To help automatically create a dance video, NVIDIA researchers in collaboration with University of California, Merced developed a deep learning-based model that can automatically compose new dance moves that are diverse, style-consistent, and match the beat.
“This is a challenging but interesting generative task with the potential to assist and expand content creations in arts and sports, such as a theatrical performance, rhythmic gymnastics, and figure skating,” the NVIDIA researchers stated in a paper presented this week at the 2019 Conference on Neural Information Processing Systems (NeurIPS 2019) in Vancouver, Canada.
At the core of the work is a decomposition-to-compositions framework which first learns how to move, and then how to compose.
To train the generative adversarial network used in the system, the team collected dance videos of three representative dance categories including Ballet, Zumba and Hip-Hop. In total, the team acquired more than 361,000 clips or approximately 71 hours of dancing footage.
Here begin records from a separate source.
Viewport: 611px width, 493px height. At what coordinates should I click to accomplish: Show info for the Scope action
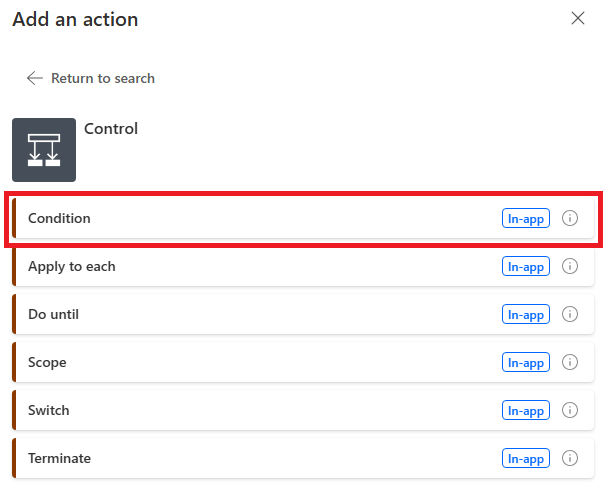click(570, 362)
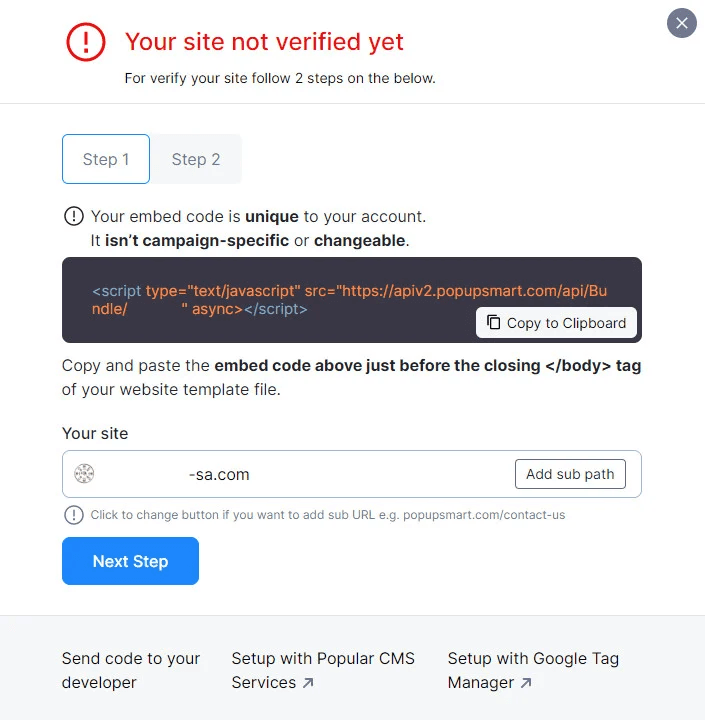
Task: Click the site favicon globe icon
Action: [x=84, y=474]
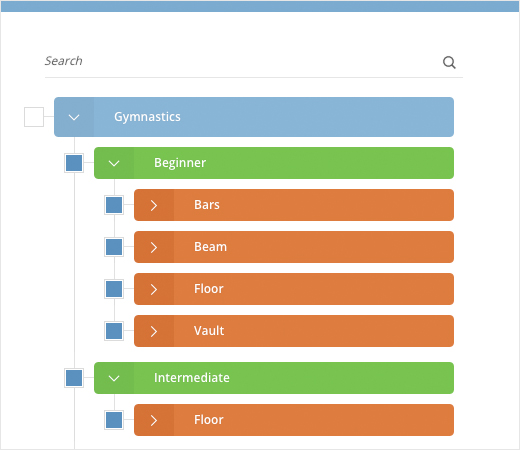Viewport: 520px width, 450px height.
Task: Toggle the Intermediate Floor checkbox
Action: click(x=114, y=420)
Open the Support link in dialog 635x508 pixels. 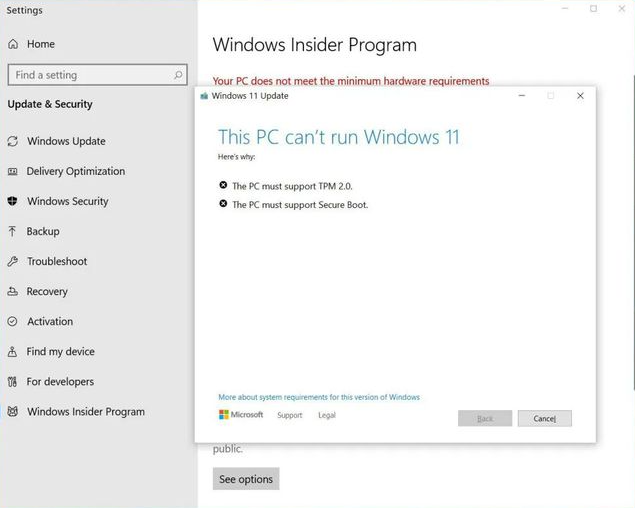coord(289,415)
For the pose processing, the team used OpenPose, an open-source, real-time multi-person system developed by Carnegie Mellon University that can jointly detect human body, hand facial and foot key points on single images.
The work was trained using the PyTorch deep learning framework and NVIDIA V100 GPUs. For inference, the work uses the same GPUs used during training. In future iterations of the work, the team plans to add more dancing styles such as pop-dance and partner dance.
“Extensive qualitative and quantitative evaluations demonstrate that the synthesized dances by the proposed method are not only realistic and diverse but also style-consistent and beat-matching,” the researchers stated in their paper.
The source code and models will be published on GitHub after the conference.
This paper is among several research projects currently presented by NVIDIA Research at the NeurIPS conference this week. Overall, the NVIDIA Research team consists of more than 200 scientists around the globe, focusing on areas including AI, computer vision, self-driving cars, robotics, and graphics.